Fleisch nur für Besserverdiener?

Vor 100 Jahren gab’s für die Masse nur an Weihnachten und Ostern Fleisch. Dies nicht, weil man der Meinung war, dass zu viel Fleisch ungesund sei, sondern weil es zu teuer war. mehr hier

7 comments

  1. sokrates9

    Die EU schließt gerade Verträge mit den USA und Mercosur ab um den Fleischimport massiv zu erhöhen, gleichzeitig will man aus ” Umwelt- CO2 gründen” den Fleischkonsum reduzieren! Und dann wundern sich Leute dass man die EU nicht schätzt!

  2. sokrates9

    Astuga@ Die völlig sinnlose CO2 Steuer wird uns ja von der Politik so verkauft, dass man ein bißchen die Preise erhöht, dafür reduziert man die Steuern für Arbeit! Prinzip Linke Tasche Rechte Tasche! Bringt natürlich nichts! Erst wenn man den 40 km Stau vor 2 Wochen als viele Deutsche auf Urlaub fuhren auf Null reduziert, die Deutschen brav im Land bleiben und damit beschäftigt sind nach Verzicht auf Fleisch Biogetreide herzustellen wird sich die Bilanz ändern! Ob da der gutmütigen deutsche Michael mitspielt wage ich zu bezweifeln!

  3. astuga

    @sokrates9
    Wenn man sich die Aussagen von diesem Paech durchliest greift man sich ja nur noch an den Kopf.
    Ein Haufen dümmliches und vor allem widersprüchliches Zeug.
    Und die Frage wie man all das mit der Massenzuwanderung (Stichwort Mangel an Wohnraum und Jobs) in Einklang bringen soll stellt sich ihm er erst gar nicht.
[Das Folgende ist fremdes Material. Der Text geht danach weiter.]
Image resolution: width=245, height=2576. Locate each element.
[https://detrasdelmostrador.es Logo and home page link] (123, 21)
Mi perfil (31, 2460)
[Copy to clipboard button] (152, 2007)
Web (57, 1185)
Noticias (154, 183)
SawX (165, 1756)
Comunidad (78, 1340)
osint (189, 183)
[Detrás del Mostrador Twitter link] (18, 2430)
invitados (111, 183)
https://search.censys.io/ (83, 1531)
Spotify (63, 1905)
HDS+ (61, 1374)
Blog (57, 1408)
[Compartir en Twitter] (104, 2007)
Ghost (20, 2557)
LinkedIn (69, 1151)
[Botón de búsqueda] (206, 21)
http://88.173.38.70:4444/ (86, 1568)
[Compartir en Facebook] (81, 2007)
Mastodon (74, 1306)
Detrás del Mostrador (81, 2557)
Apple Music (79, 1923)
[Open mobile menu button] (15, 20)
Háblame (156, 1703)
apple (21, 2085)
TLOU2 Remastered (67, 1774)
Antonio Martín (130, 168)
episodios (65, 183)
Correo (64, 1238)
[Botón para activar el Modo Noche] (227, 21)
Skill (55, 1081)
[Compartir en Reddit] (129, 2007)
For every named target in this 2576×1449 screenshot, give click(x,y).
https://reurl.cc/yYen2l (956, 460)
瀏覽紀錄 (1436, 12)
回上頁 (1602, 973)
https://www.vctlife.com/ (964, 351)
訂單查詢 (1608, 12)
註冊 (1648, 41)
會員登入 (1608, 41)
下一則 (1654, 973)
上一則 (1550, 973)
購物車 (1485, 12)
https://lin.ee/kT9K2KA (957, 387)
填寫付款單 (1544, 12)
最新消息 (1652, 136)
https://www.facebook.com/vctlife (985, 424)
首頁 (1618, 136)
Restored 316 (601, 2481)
    Zynisch könnte man sagen, da wird unter dem Vorzeichen Klimaschutz ein Morgenthau-Plan 2.0 umgesetzt.

  4. Mona Rieboldt

    Es gibt keine Steuer, die speziell für etwas ausgegeben wird, eine Steuer ist stets allgemein und kann für alles verwendet werden. Es macht sich nur für die Leute besser, wenn es heißt, Steuer für CO2 Klimaschutz. 1916 wurde die Sektsteuer eingeführt für den Schiffbau, die Steuer gibt es heute noch.

    Die Steuer angeblich für Klimaschutz braucht der Staat, damit können dann noch mehr Asylanten aufgenommen werden, zur Zeit immer mehr Schwarzafrikaner von den NGO-“Rettungs”-Taxis in die EU.

  5. Falke

    @Mona Rieboldt
    Genau so ist es auch mit dem – derzeit wieder in Diskussion stehenden – “Soli”. Ursprünglich als zeitlich begrenzter “Solidarbeitrag” für die Entwicklung der ehemaligen DDR-Bundesländer gedacht, ist er längst ein fixer Bestandteil der allgemeinen Steuern geworden. Die CDU will ihn zwar gerade wieder abschaffen, aber da stößt sie bei der SPD auf Granit. Steuererhöhungen sowie neue Steuern sind bei den Roten (und natürlich vor allem den Grünen) Teil ihres Selbstverständnisses, Steuersenkungen oder gar die Abschaffung einer Steuer ist für sie unvorstellbar – zumindest die “Reichen” dürfen nie und nimmer entlastet werden..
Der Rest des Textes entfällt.